I was looking for something on the UA Computer Science Department website this week, when I noticed that my account on the department server is finally gone. That really marks the end of an era, since that was my last UA computer account.

It also happened to be the last online copy of my first (and only) homepage, although it's still available via the Wayback Machine.

So, why don't I have a decent website anymore? After all, my wife was able to put together a pretty nice website with just a couple of weeks of work. Why haven't I built one, even after several years of effort? It's not as if web design is really hard or anything, especially with modern tools. In fact, I've long thought that was the reason: web design is a solved problem. It's not novel or challenging or interesting to me, so I just prefer to do other things. I still think that's true to some extent, but now I'm thinking that there's something more.
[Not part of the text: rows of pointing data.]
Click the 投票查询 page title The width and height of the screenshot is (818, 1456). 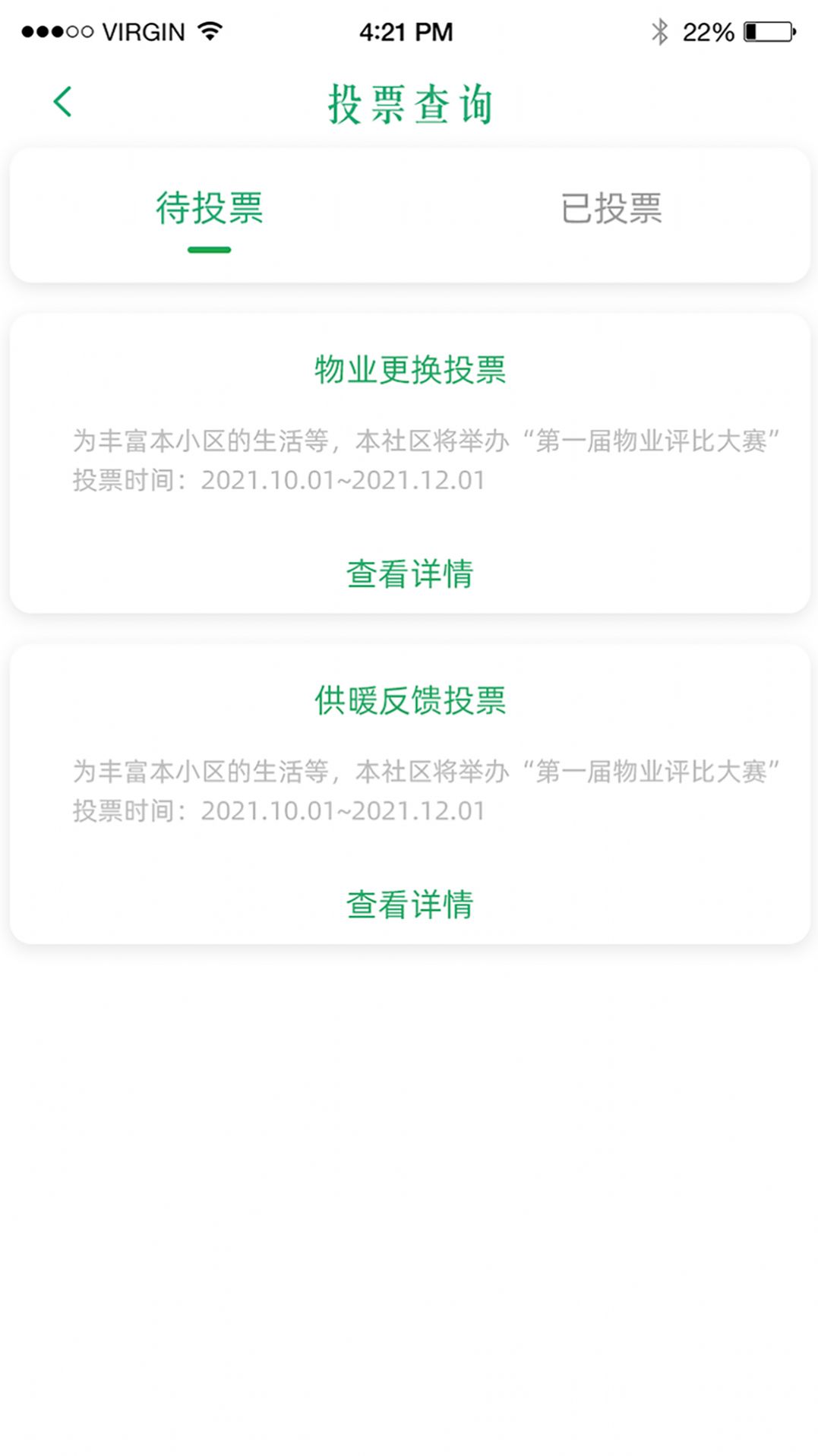[x=409, y=103]

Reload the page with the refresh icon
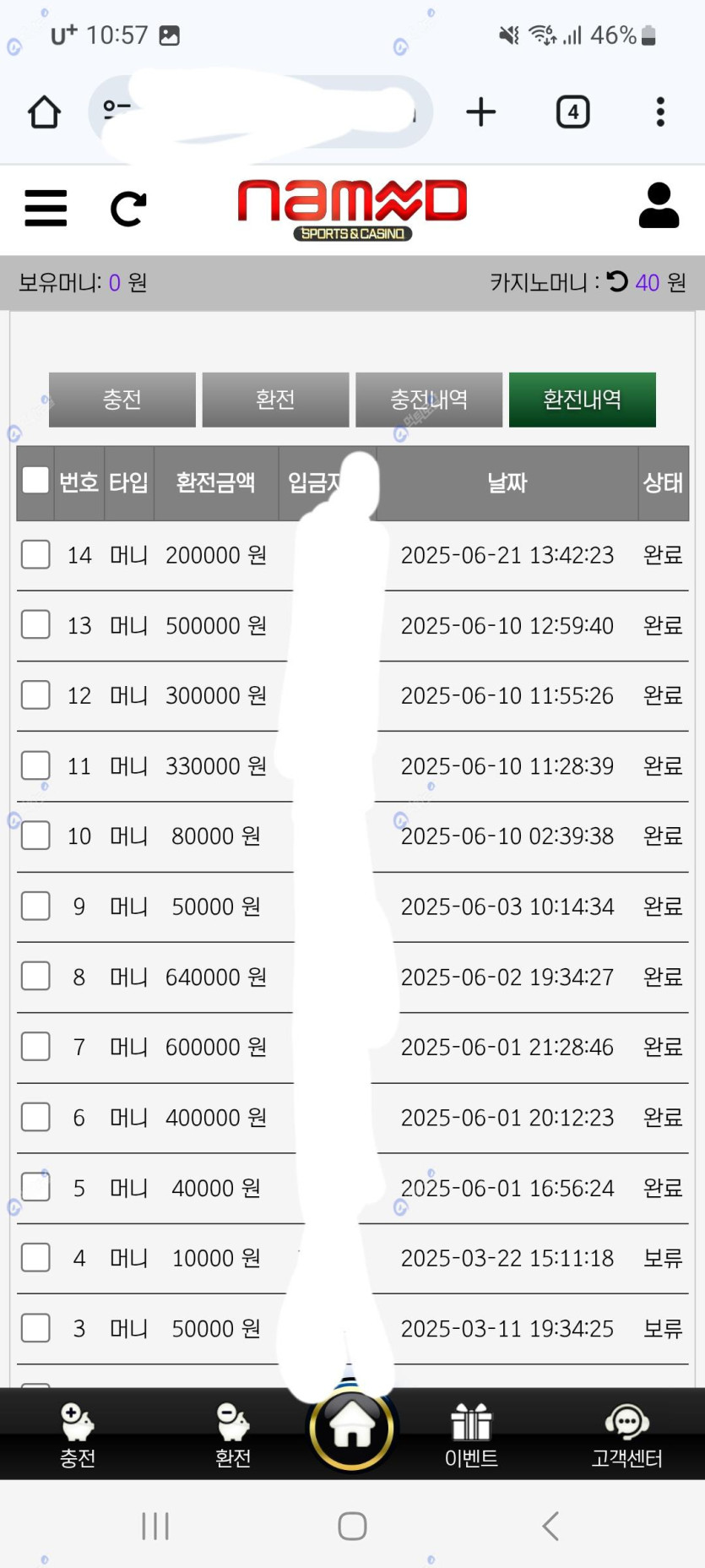(x=128, y=209)
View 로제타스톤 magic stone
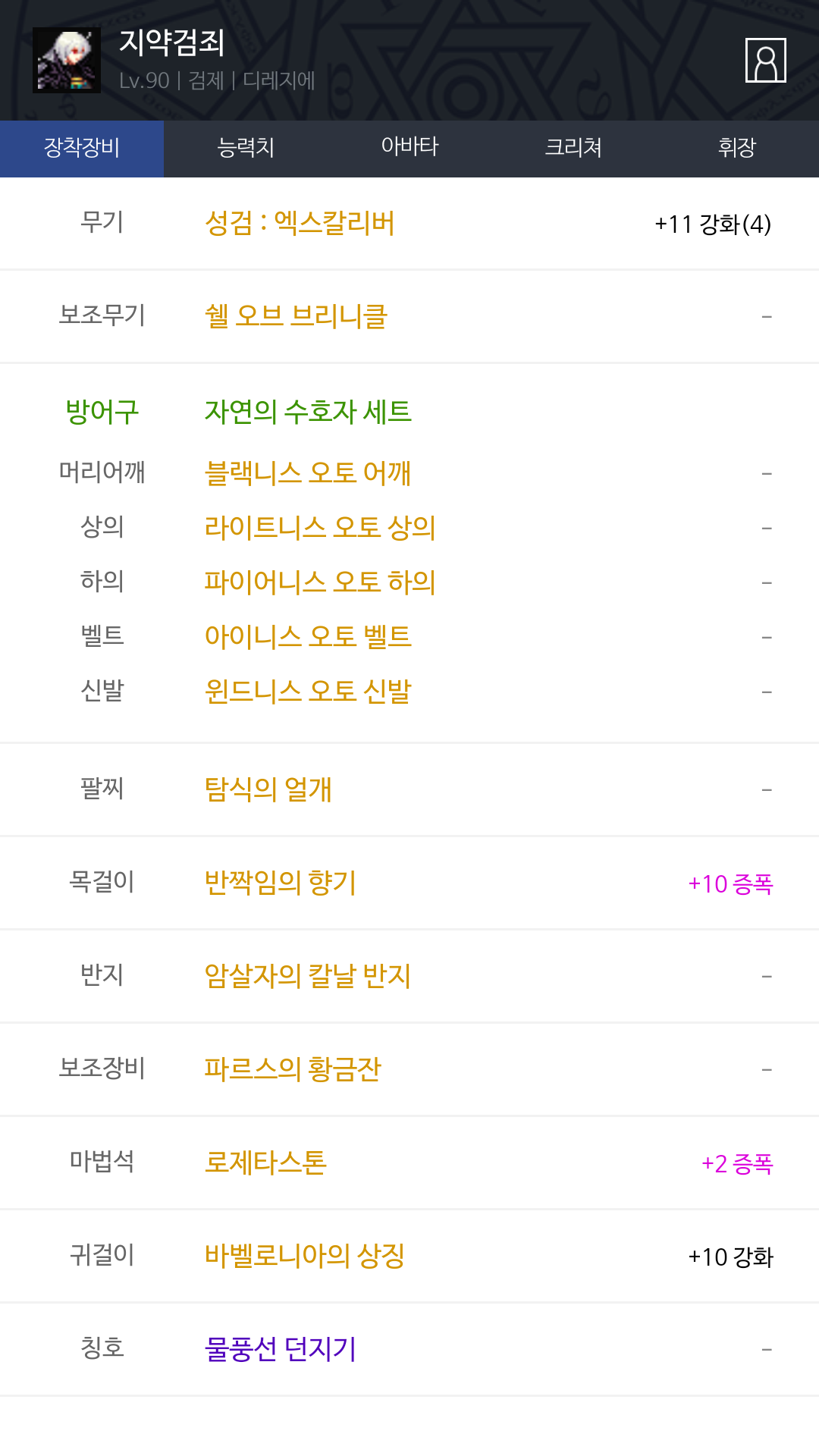Image resolution: width=819 pixels, height=1456 pixels. point(265,1163)
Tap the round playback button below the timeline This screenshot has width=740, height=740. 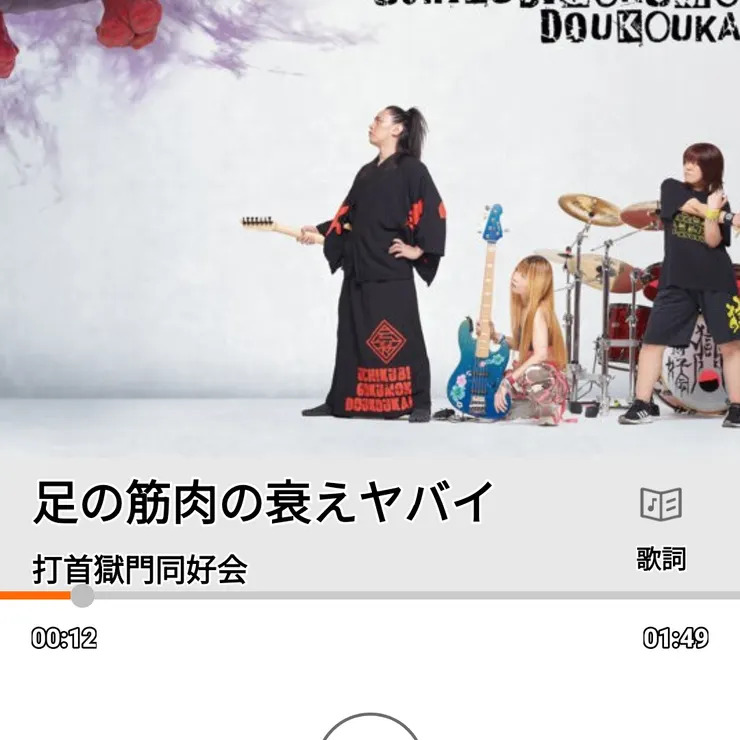pyautogui.click(x=370, y=728)
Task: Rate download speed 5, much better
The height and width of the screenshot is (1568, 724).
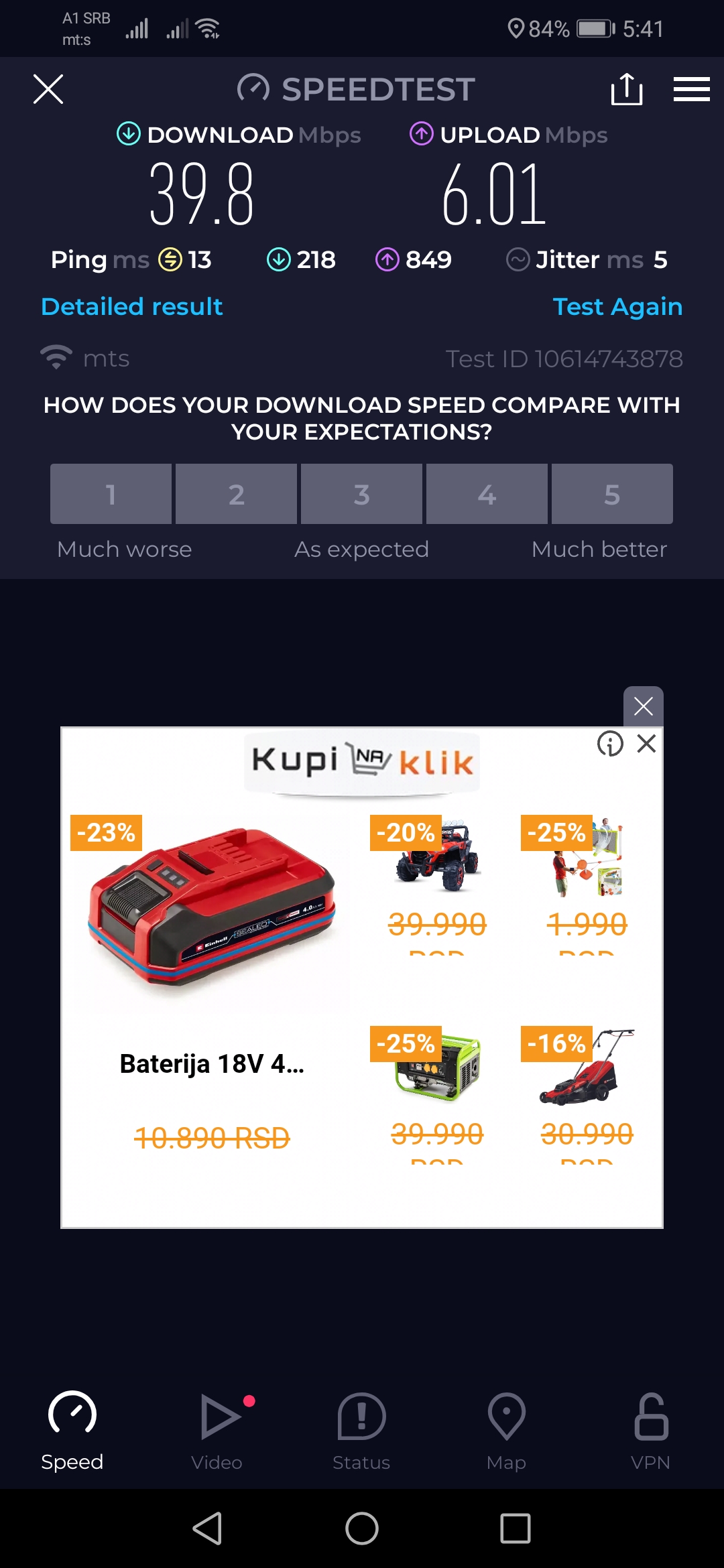Action: (611, 494)
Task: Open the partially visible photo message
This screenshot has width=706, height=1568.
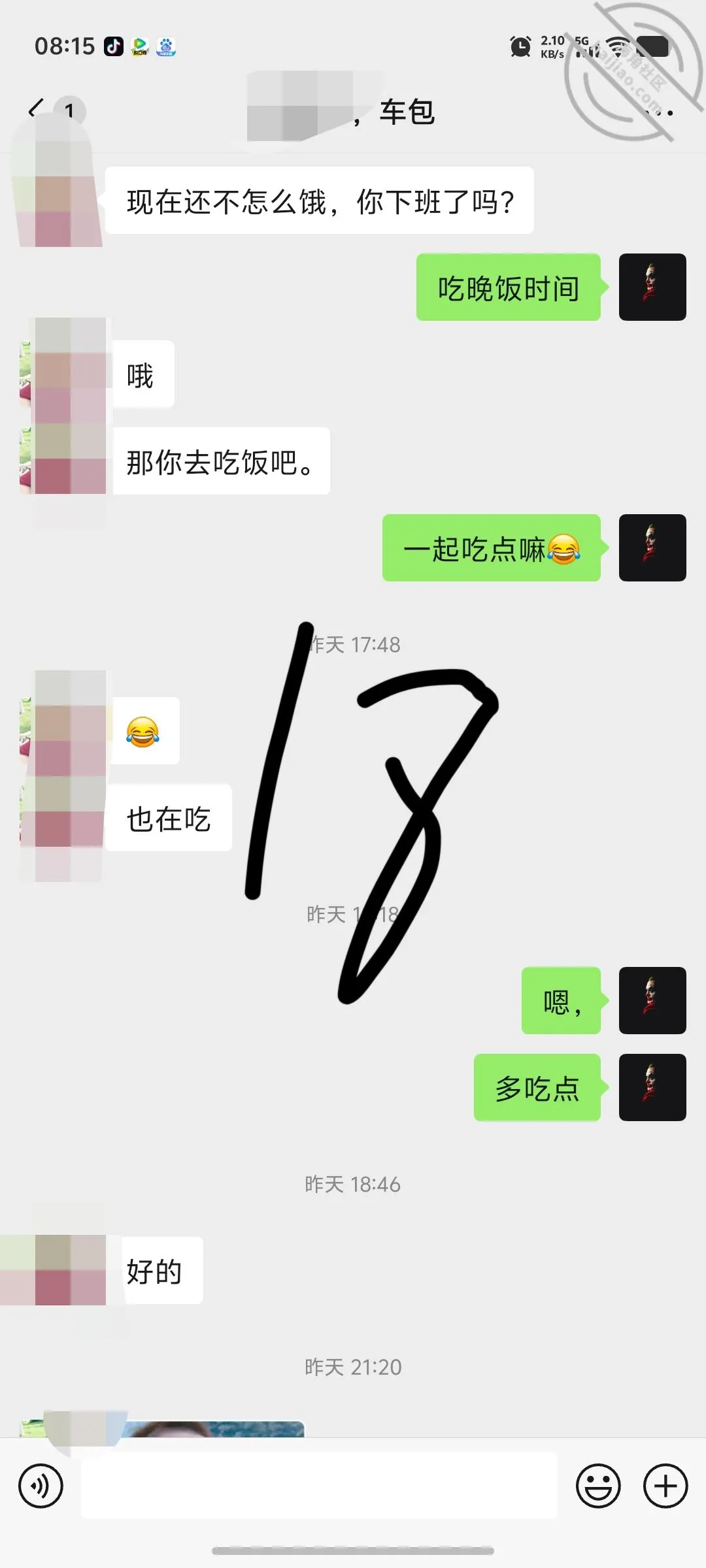Action: click(213, 1428)
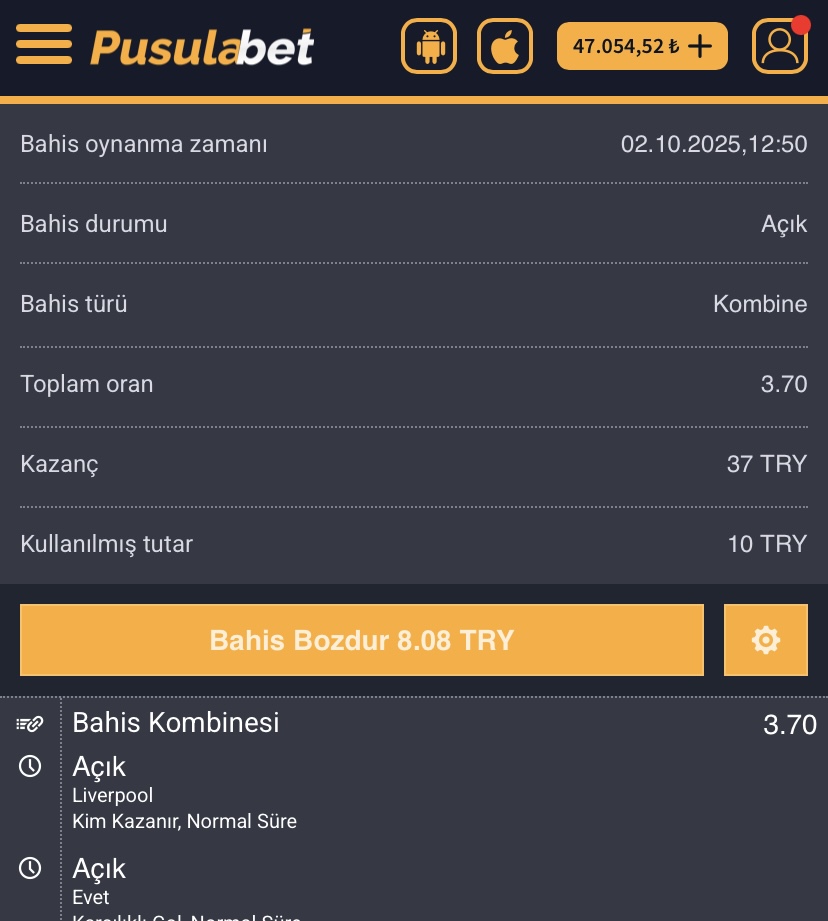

I think my own expectations are intimidating. It makes sense, now that I think about it. For one thing, being a computer geek, I feel like I'd darn well better have a really nice website. However, that requires a considerable degree of effort and expertise, probably more than I care to develop in an area that doesn't particularly interest me. So, to some degree, having no website at all is preferable to having a lame one.

The geekily-acceptable alternative to an incredibly cool website is a super-simple one. To pull that off, though, you really need to be an uber-geek. You need to have enough "geek cred" that your skills are absolutely beyond doubt. Check out Larry Wall's or John McCarthy's websites. Yeah, they're not much to look at, but anybody who knows what they've done will have no doubt that they could do far, far better if they really wanted to. Kind of a zen master approach.

Being neither a web guru nor a recognized genius, that leaves me with only the alternative of throwing up YALMW -- Yet Another Lame, Mediocre Website. Realizing this, though, leads me to the conclusion that this is only a perceived alternative. It's really a decision to remain with those "cold and timid souls who know neither victory nor defeat," at least online.

The other liberating realization was that I am neither a Wall nor a McCarthy, and that precious few people will care in the least what any website I have is like. So, armed with my new understanding, I'm now more determined than ever to re-establish a personal web presence beyond my blog.